→ Aufgabe: Schreiben Sie den Teil des folgenden Textauszugs wortgetreu ab, der bei den Worten „Die Zurich ist“ beginnt, und hören Sie nach „einem vertriebsorientierten Unternehmen?“ auf.

→ Textauszug:
◆ ◆ ◆ ◆ ◆ ◆ ◆

Die Zurich ist als einzige Versicherung einer der "Besten Arbeitgeber Österreichs 2011". leadersnet.at hat mit Zurich CEO Gerhard Matschnig über die Zusammenhänge zwischen Involvement, Kreativiät und Leistungskultur gesprochen.
leadersnet.at: Lieber Herr Matschnig, die Zurich Versicherung weist ein überdurchschnittliches Wachstum auf. Einen ganz entscheidenden Punkt hierbei stellt die Mitarbeitermotivation dar. Wie motiviert man in einem vertriebsorientierten Unternehmen?

◆ ◆ ◆ ◆ ◆ ◆ ◆

→ Bereitgestellte Daten:

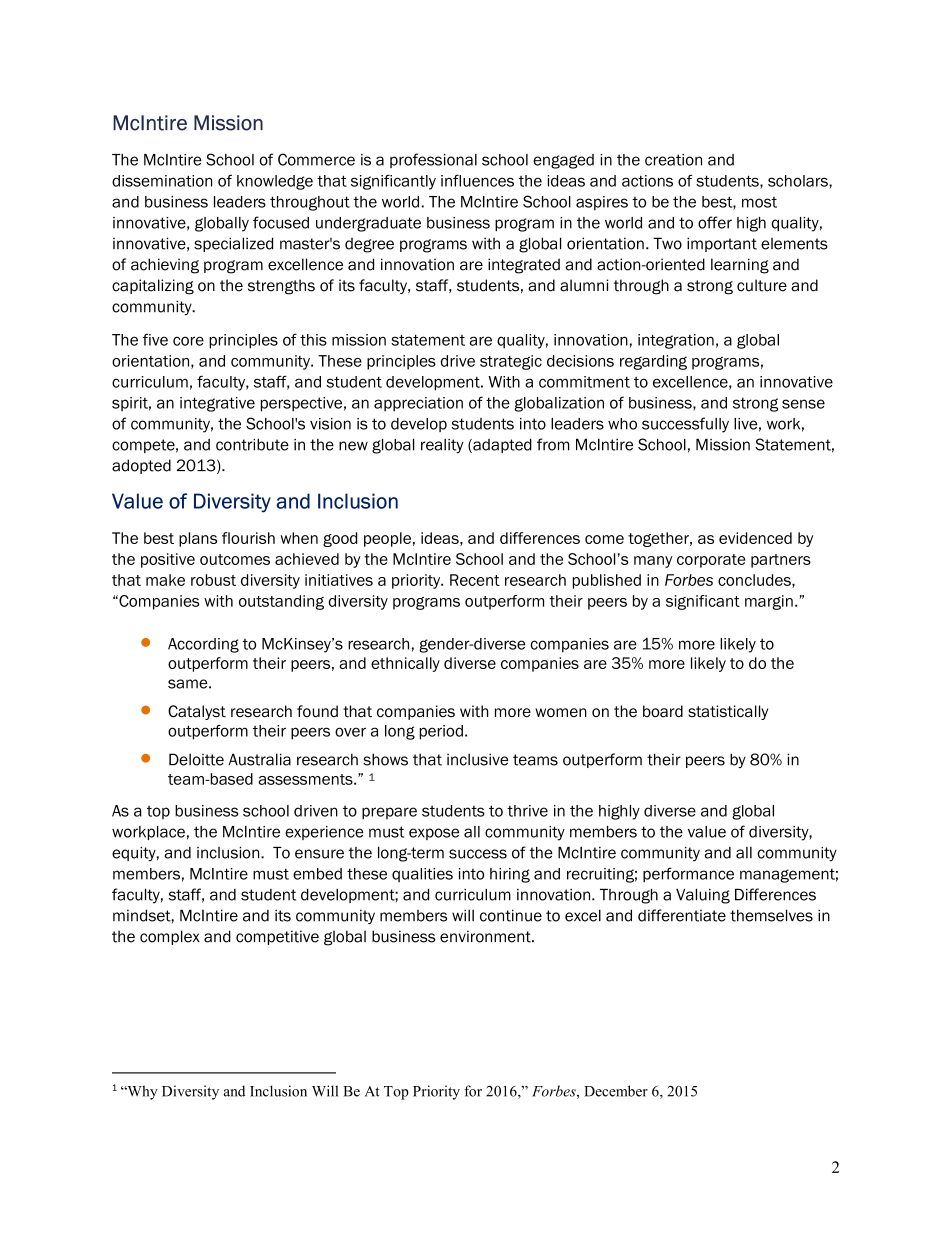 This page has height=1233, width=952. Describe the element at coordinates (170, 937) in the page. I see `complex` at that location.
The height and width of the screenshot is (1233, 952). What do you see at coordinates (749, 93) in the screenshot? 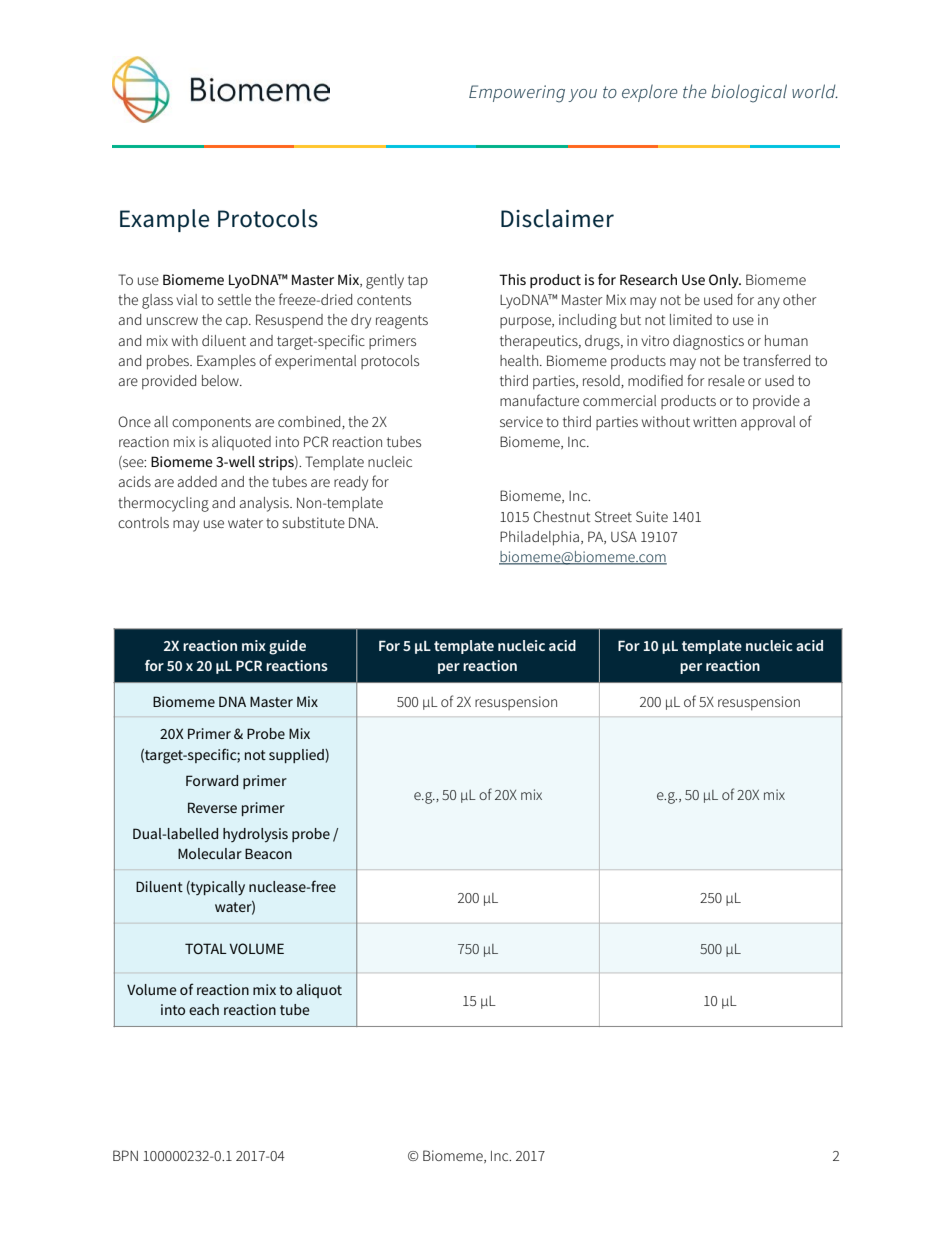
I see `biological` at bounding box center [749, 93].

◆ ◆ ◆ ◆ ◆ ◆ ◆

→ Schriftliche Antwort:
Die Zurich ist als einzige Versicherung einer der "Besten Arbeitgeber Österreichs 2011". leadersnet.at hat mit Zurich CEO Gerhard Matschnig über die Zusammenhänge zwischen Involvement, Kreativiät und Leistungskultur gesprochen.
leadersnet.at: Lieber Herr Matschnig, die Zurich Versicherung weist ein überdurchschnittliches Wachstum auf. Einen ganz entscheidenden Punkt hierbei stellt die Mitarbeitermotivation dar. Wie motiviert man in einem vertriebsorientierten Unternehmen?